I caught Joe Berlinger‘s Under African Skies, an okay doc about the history and legacy of Paul Simon‘s Graceland, at the Santa Barbara Film Festival. And I liked…well, went with it for the most part. But I couldn’t settle into the substance for a reason that some might find superficial. But I don’t think so.
Under African Skies has two narratives — the making of Simon’s landmark 1986 album and a 2010 South African reunion with the original musicians, and Simon coming to grips with the political blowback to Graceland. Simon was criticized for having swooped in and exploited a South African sound (and the musicians he hired to play it) for selfish or myopic careerist ends, and for ignoring a United Nations-enforced boycott against the apartheid government of South Africa.
Berlinger’s film is a decently constructed recollection and exploration as far as it goes. I felt myself drifting from time to time as the talking heads (South African musicians, engineer Roy Halee, Quincy Jones, friends and flunkies) all seemed to be reading lines from the same script, lines that recalled the elation and excitement of recording Graceland 25 years ago and the delight in everyone getting back together for some new performances, etc. The review of the political climate 25 years ago felt sufficient but rote. A sense of familiarity (we’ve all seen docs like this before) and orchestration began to gather around me like a shroud. But it played well enough. I stayed with it as much as I could.

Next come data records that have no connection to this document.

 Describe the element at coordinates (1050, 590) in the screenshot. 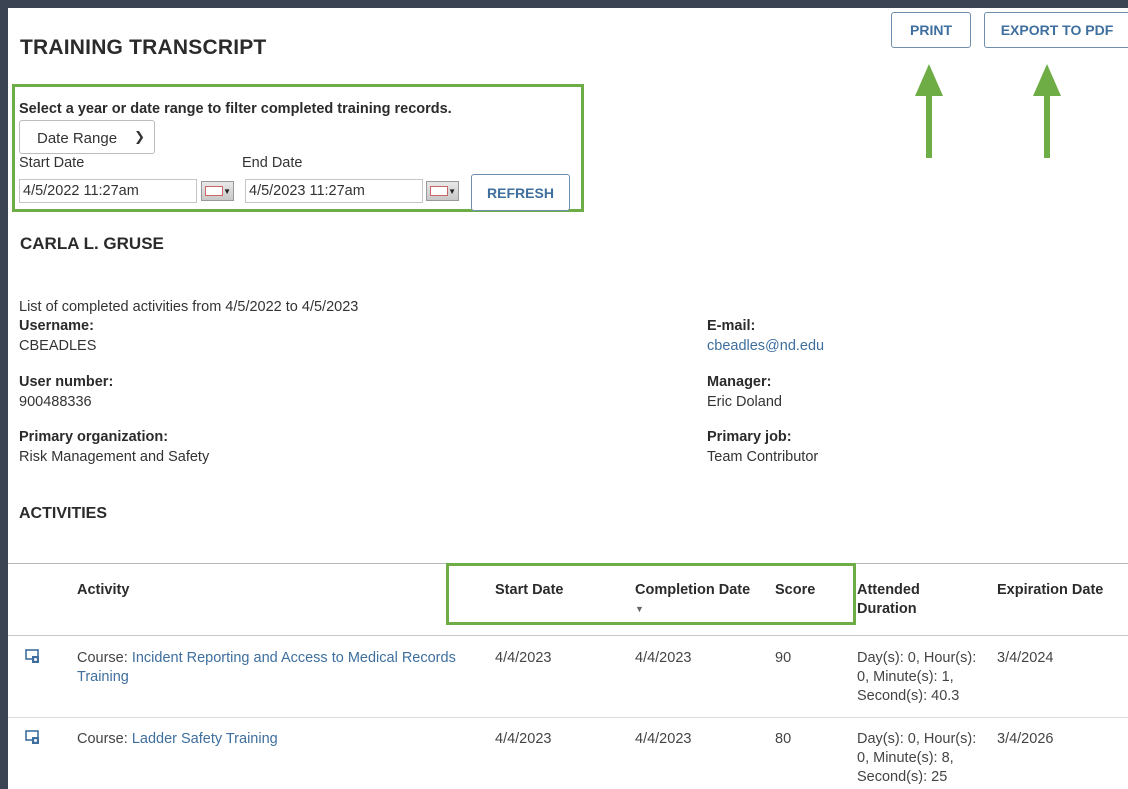

I see `col-expiration-date: Expiration Date` at that location.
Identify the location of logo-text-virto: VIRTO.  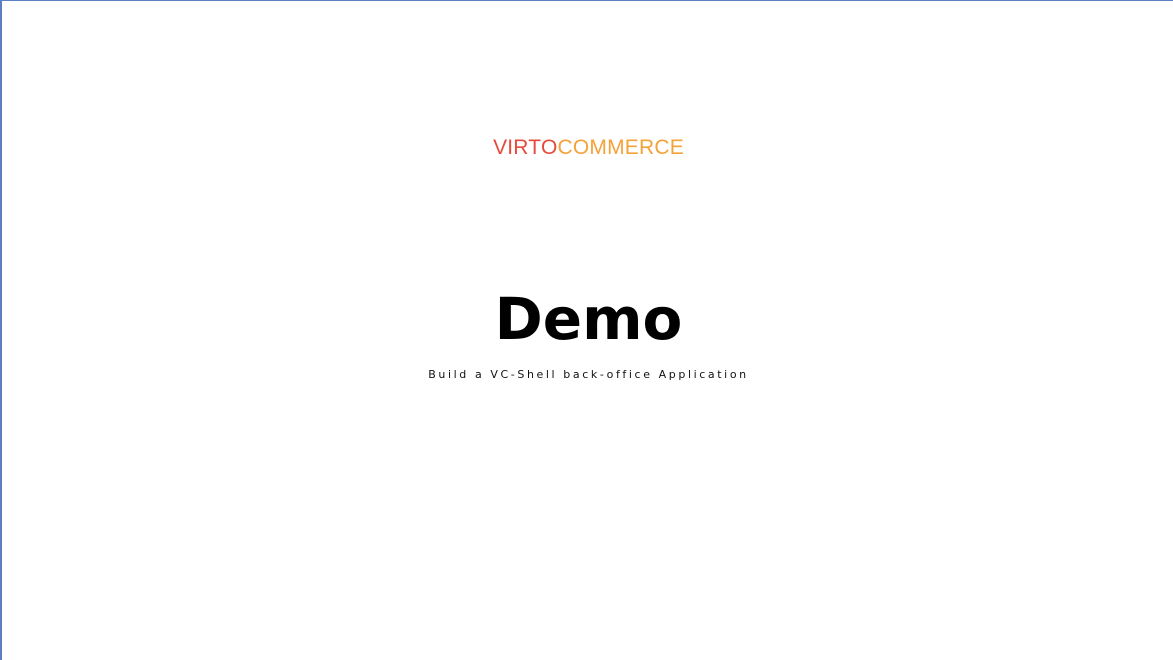
(526, 148).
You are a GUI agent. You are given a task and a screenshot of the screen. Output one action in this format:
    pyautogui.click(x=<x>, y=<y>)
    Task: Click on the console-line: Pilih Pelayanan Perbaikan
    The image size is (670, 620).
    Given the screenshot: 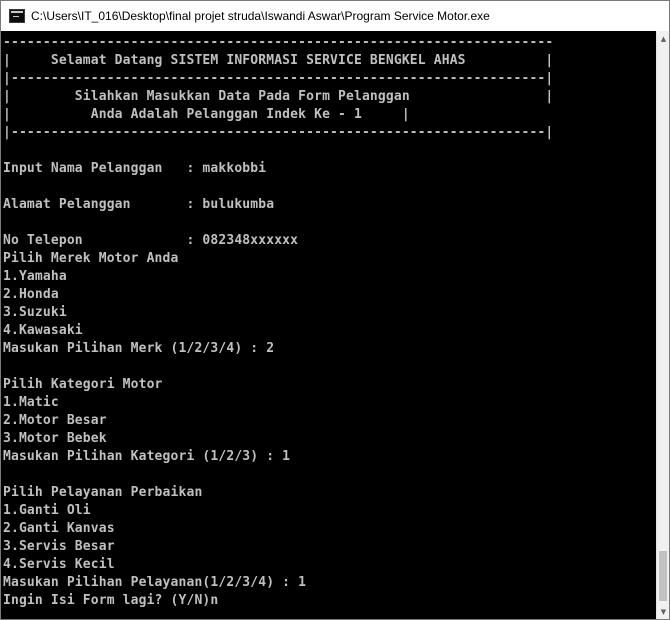 What is the action you would take?
    pyautogui.click(x=103, y=492)
    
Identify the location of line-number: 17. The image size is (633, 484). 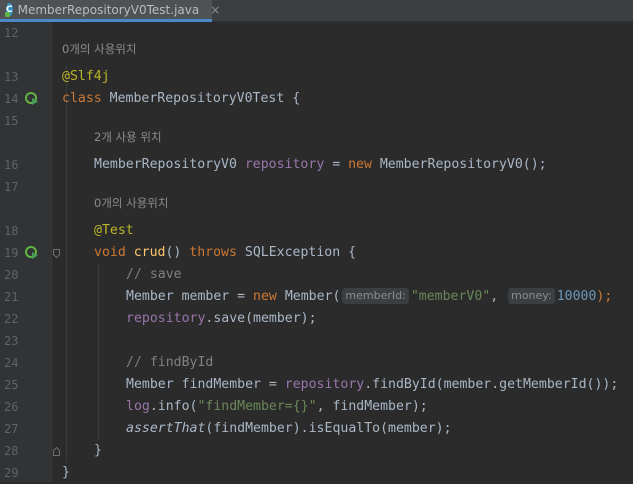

The fact is that a factor completely out of left field kept interfering with my concentration. I don’t mean to sound cruel or cutting, but the honest truth is that Simon’s curious appearance kept messing with my head. He’s clearly had work done, and there’s something “off” and unnatural about his eyes — something faintly Asian — and his face in general, especially the area under his chin. It just doesn’t look right, and for this reason I was unable to fully settle into the film. Lord knows we all get older but there’s always some kind of rapport between a person’s appearance at age 44 or 45 (i.e., Simon’s age when Graceland was released) and 70, which Simon turned last October. He just looks oddly different, and this fact keeps competing with the other stuff. The result is an off-balance sensation. I kept telling myself to focus on the creative and spiritual, but it was a battle all the way.